Top of MATERIAL TO PROCESS

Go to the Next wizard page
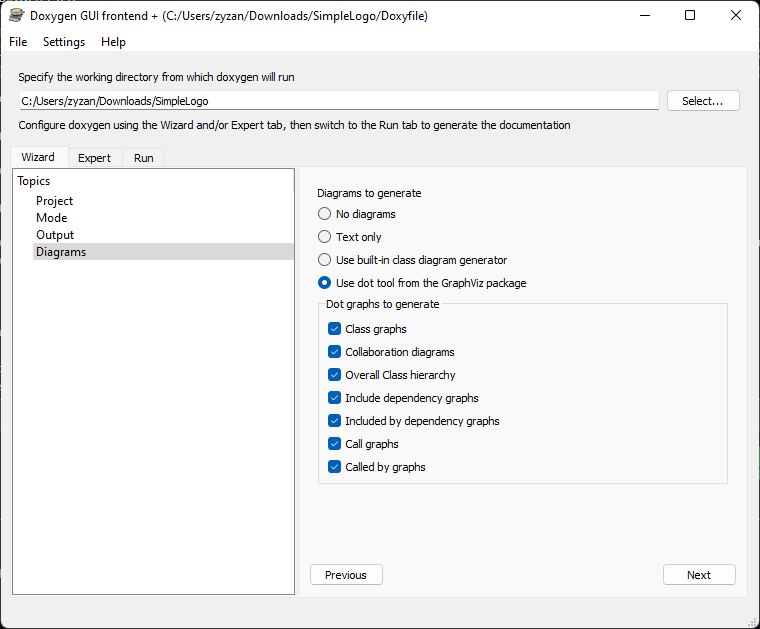The height and width of the screenshot is (629, 760). 699,575
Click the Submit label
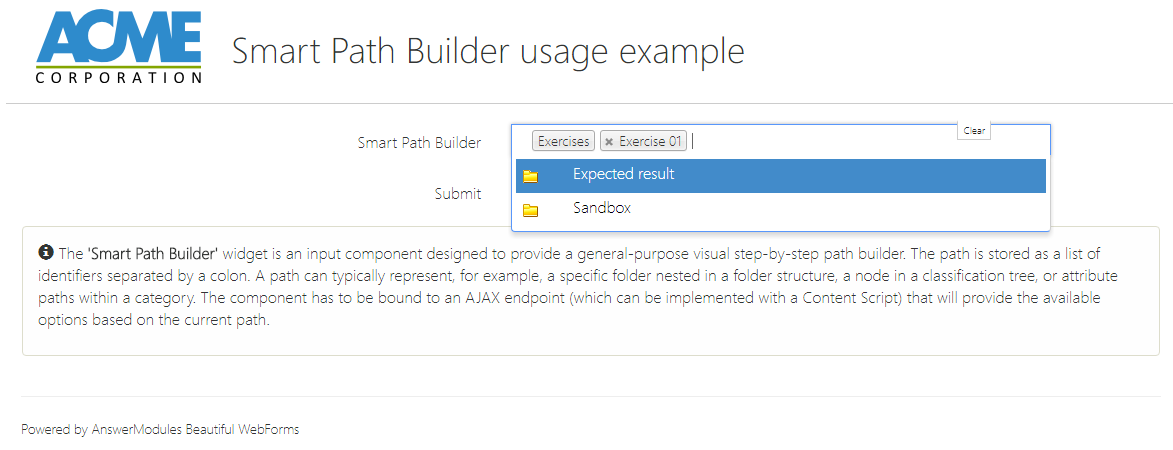The image size is (1173, 450). [458, 194]
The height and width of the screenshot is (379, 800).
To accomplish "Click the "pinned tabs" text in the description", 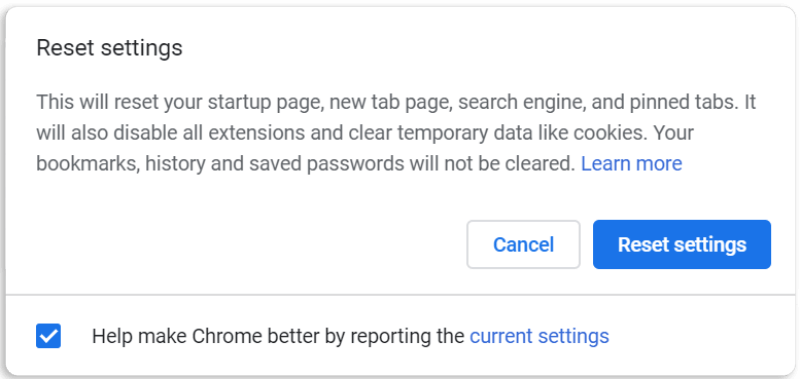I will point(685,103).
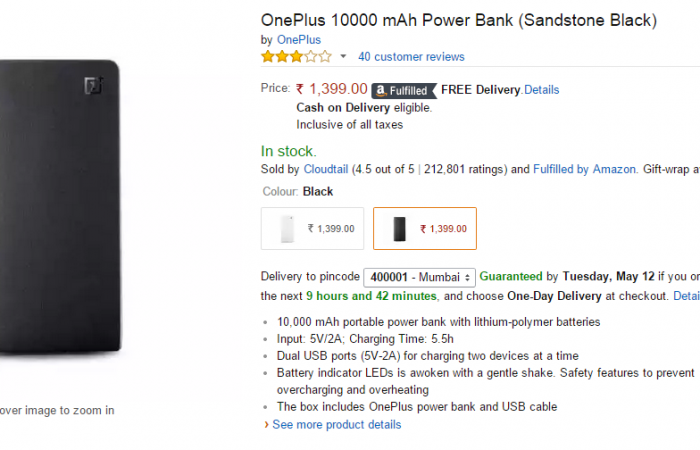Image resolution: width=700 pixels, height=450 pixels.
Task: Click the star rating icons
Action: (x=295, y=57)
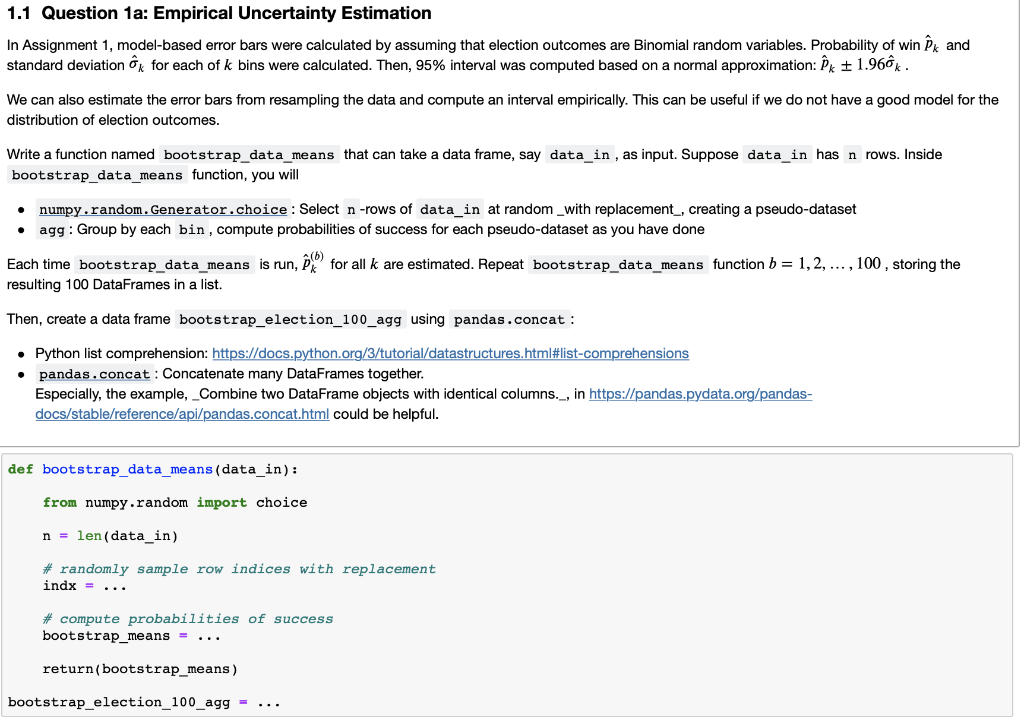Click the randomly sample row indices comment
This screenshot has width=1024, height=720.
[238, 569]
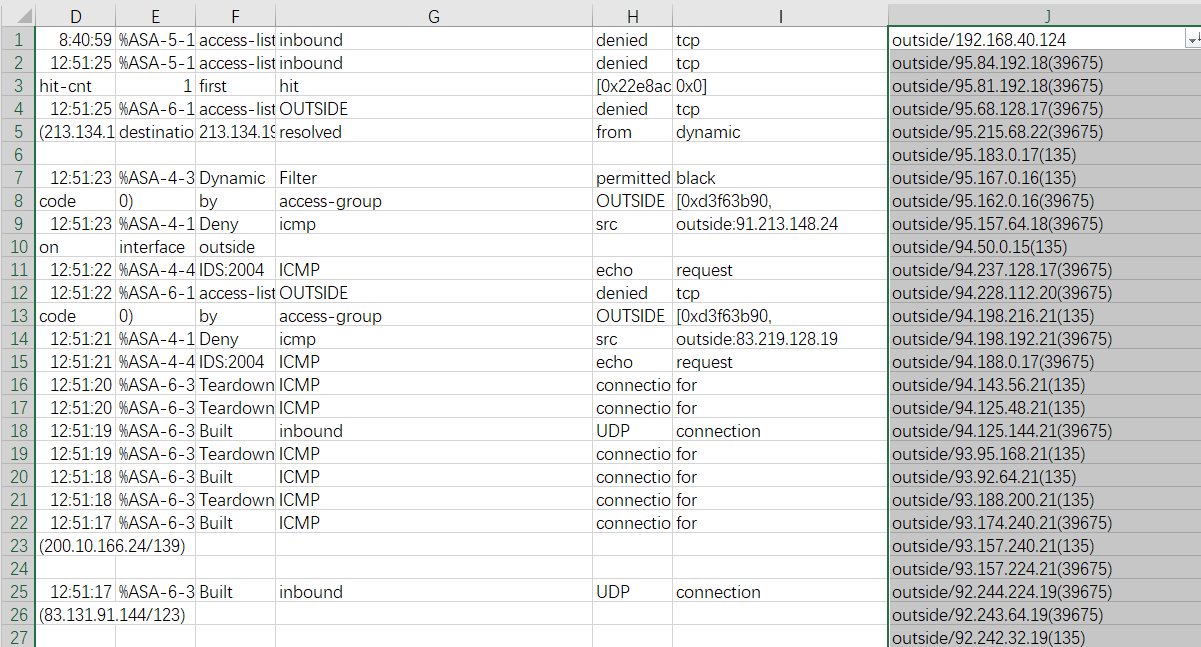
Task: Select row 6 header
Action: (x=17, y=155)
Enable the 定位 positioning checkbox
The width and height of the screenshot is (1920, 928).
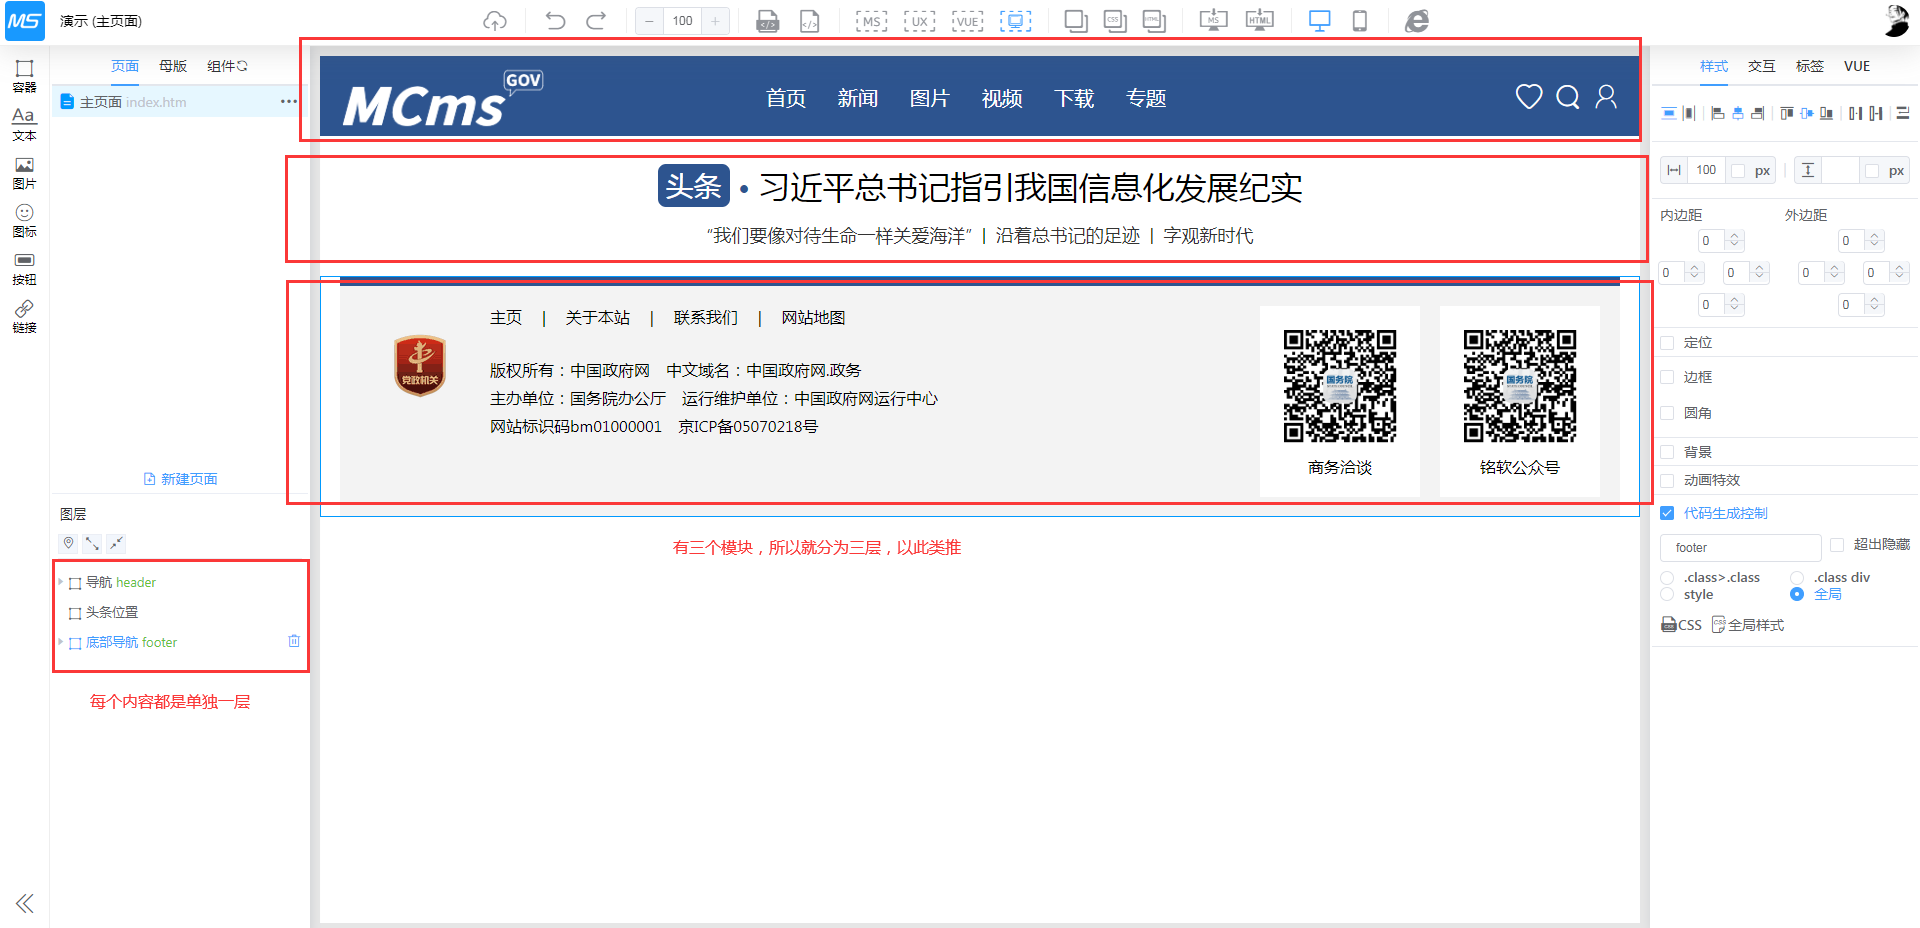point(1667,343)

Bottom of MATERIAL TO PROCESS

INSTRUCTIONS TO FOLLOW
Leave out all pictures and retype precisely the lines that run from the line containing "The width and" to the last line of the records.

WRITTEN RESPONSE
The width and height of the screenshot is (1920, 928).
point(1667,343)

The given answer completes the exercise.